Search code examples
gofile-iogoroutine

Reading a file line-by-line with concurrency


What I Want To Do

In GetLine, I am trying to parse a file line-by-line using bufio.Scanner and a naive attempt at concurrency. Following fetching the text in each line, I am sending it via a channel of string to the caller(main function). Along with the value, I am also sending errors and completion flag(via done channel). Thus, this should be able to fetch a new line to process in a separate goroutine while the current line is processed.

What I Have Actually Done

var READCOMPLETE = errors.New("Completed Reading")

func main() {

    filename := flag.String("filename", "", "The file to parse")
    flag.Parse()

    if *filename == "" {
        log.Fatal("Provide a file to parse")
    }

    fmt.Println("Getting file")

    names := make(chan string)
    readerr := make(chan error)
    done := make(chan bool)

    go GetLine(*filename, names, readerr, done)

    for {
        select {
        case name := <-names:
            // Process each line
            fmt.Println(name)

        case err := <-readerr:
            log.Fatal(err)

        case <-done:
            // close(names)
            // close(readerr)
            break
        }
    }

    fmt.Println("Processing Complete")
}

func GetLine(filename string, names chan string, readerr chan error, done chan bool) {
    file, err := os.Open(filename)
    if err != nil {
        log.Fatal(err)
    }
    defer file.Close()

    scanner := bufio.NewScanner(file)
    for scanner.Scan() {
        names <- scanner.Text()
        //fmt.Println(scanner.Text())
    }

    if err := scanner.Err(); err != nil {
        readerr <- err
    }

    done <- true
}

What I Get on Running

Runtime Error: fatal error: all goroutines are asleep - deadlock!

What have I Tried to Fix?

After reading this answer about the error message, I tried closing the channels names and readerr in the last clause of the select statement as shown in the comments. However, the program still crashes with a log message. I am unable to fix it further and would appreciate any help.
Resources for learning are welcome.

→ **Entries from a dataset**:

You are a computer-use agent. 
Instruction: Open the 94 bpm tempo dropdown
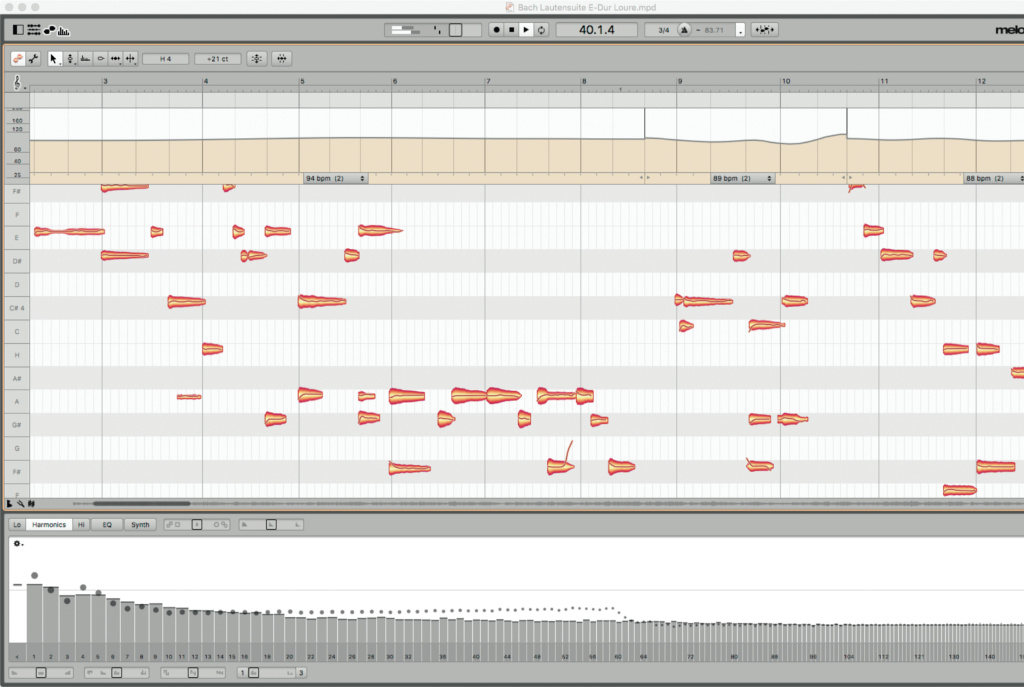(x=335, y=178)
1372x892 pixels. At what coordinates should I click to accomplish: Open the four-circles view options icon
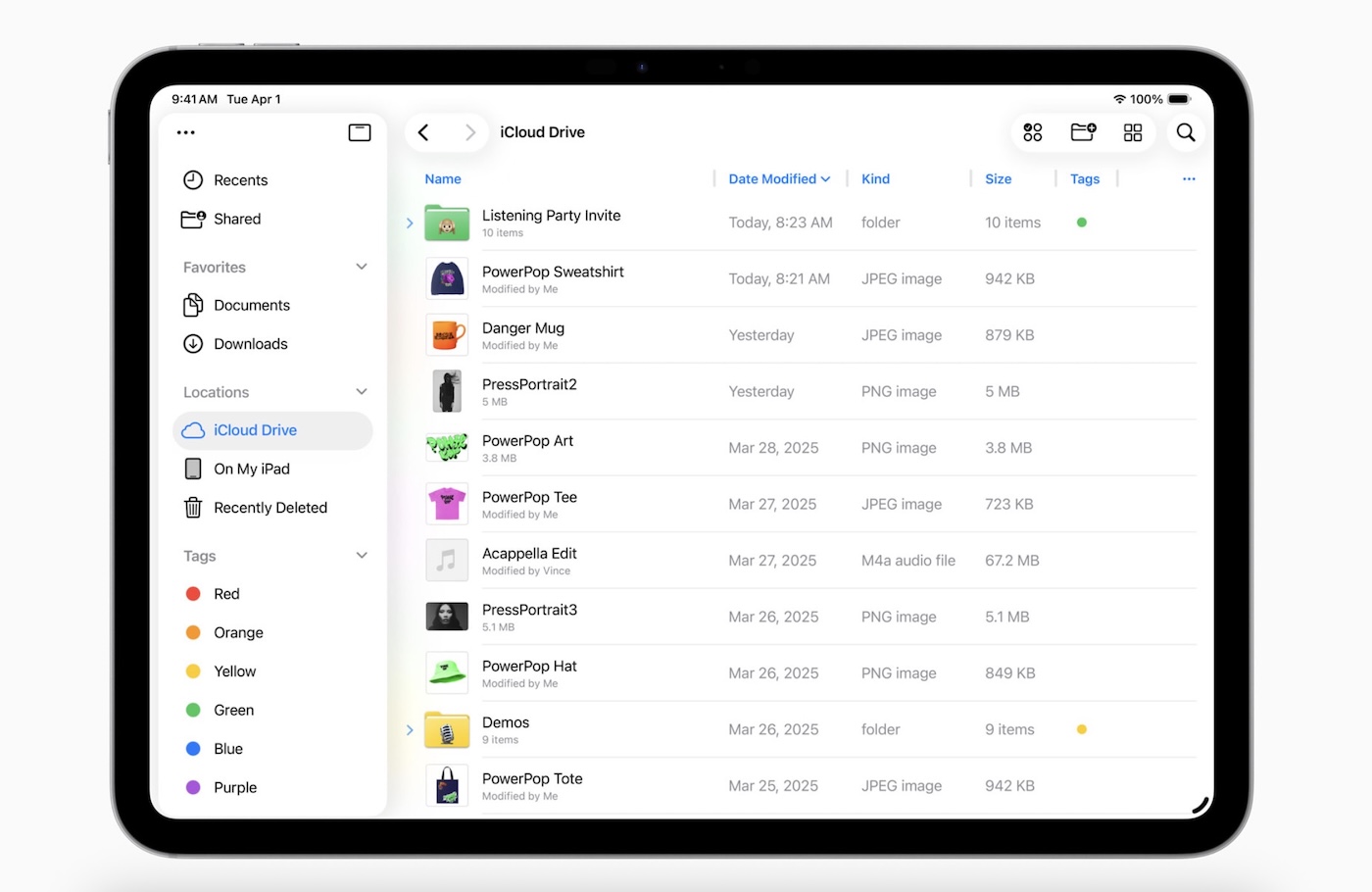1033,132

→ **Required tasks**:
1. According to the forum post, which type does GetLine use to read the file line by line?
2. Write out the passage of the forum post from "done <- true" to "learning are welcome.", replacing "channels" with "pipes".

→ **Answers in order**:
1. bufio.Scanner

2.
done <- true
}

What I Get on Running

Runtime Error: fatal error: all goroutines are asleep - deadlock!

What have I Tried to Fix?

After reading this answer about the error message, I tried closing the pipes names and readerr in the last clause of the select statement as shown in the comments. However, the program still crashes with a log message. I am unable to fix it further and would appreciate any help.
Resources for learning are welcome.